• [Task objective]: Copy out the text of the records below word for word, with no changes, and leave out the pictures.

• [Records provided]:
================
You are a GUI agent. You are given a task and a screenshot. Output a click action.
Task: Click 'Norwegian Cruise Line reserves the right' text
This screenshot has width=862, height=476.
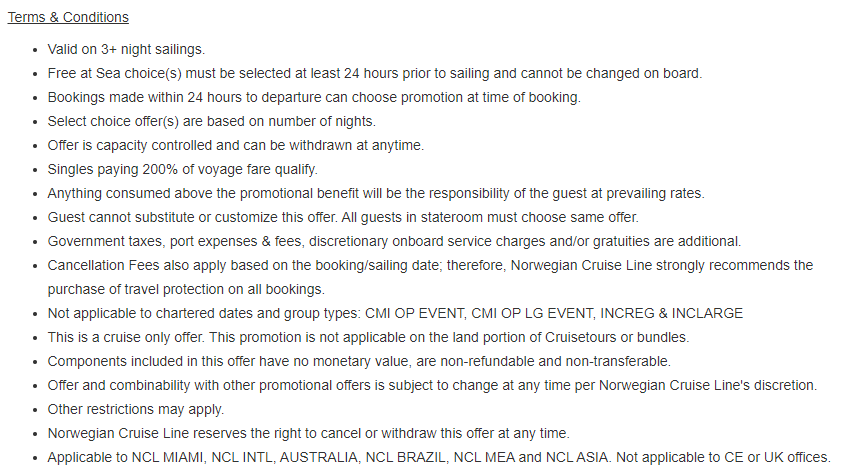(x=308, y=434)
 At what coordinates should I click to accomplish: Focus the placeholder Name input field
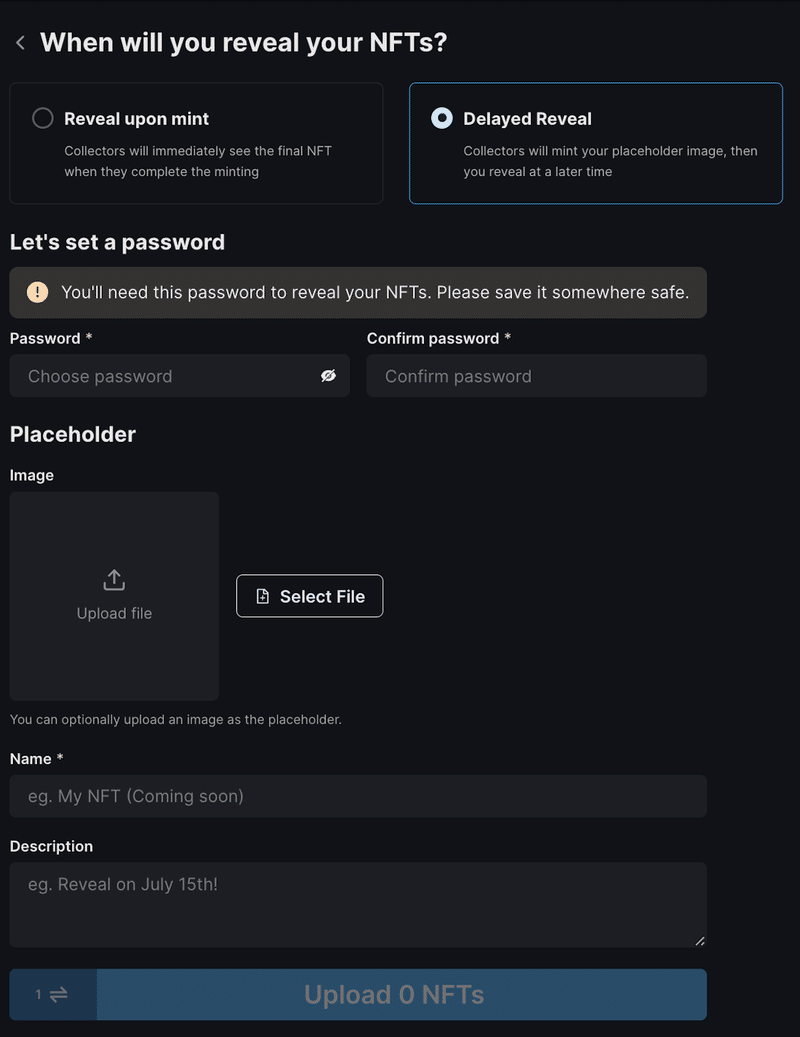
================
• [Solution for this exercise]:
You are a GUI agent. You are given a task and a screenshot. Output a click action.
Task: Click 'Norwegian Cruise Line reserves the right' text
This screenshot has width=862, height=476.
(x=308, y=434)
 At what coordinates should I click to accomplish: Focus the placeholder Name input field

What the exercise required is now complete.